__Task to carry out__
Within the records below, reproduce without change the lines from the line that has "You are a GUI" through the line that has "Task: Open the Инструменты menu in emulator", and only those.

__Information given__
——————————

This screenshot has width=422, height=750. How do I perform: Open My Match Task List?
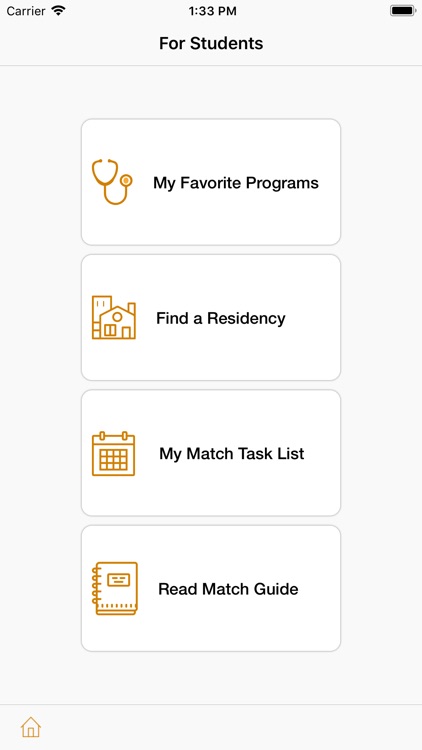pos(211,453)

——————————

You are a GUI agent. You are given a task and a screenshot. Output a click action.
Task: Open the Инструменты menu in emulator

——————————

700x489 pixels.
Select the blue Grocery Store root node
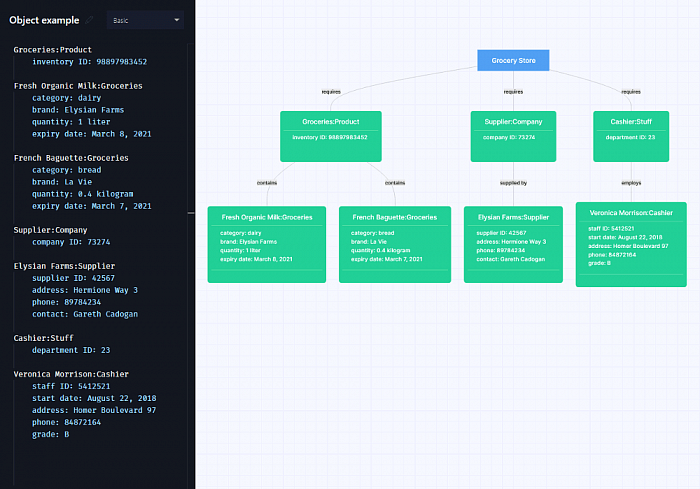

——————————

__Result of the task__
You are a GUI agent. You are given a task and a screenshot. Output a click action.
Task: Open the Инструменты menu in emulator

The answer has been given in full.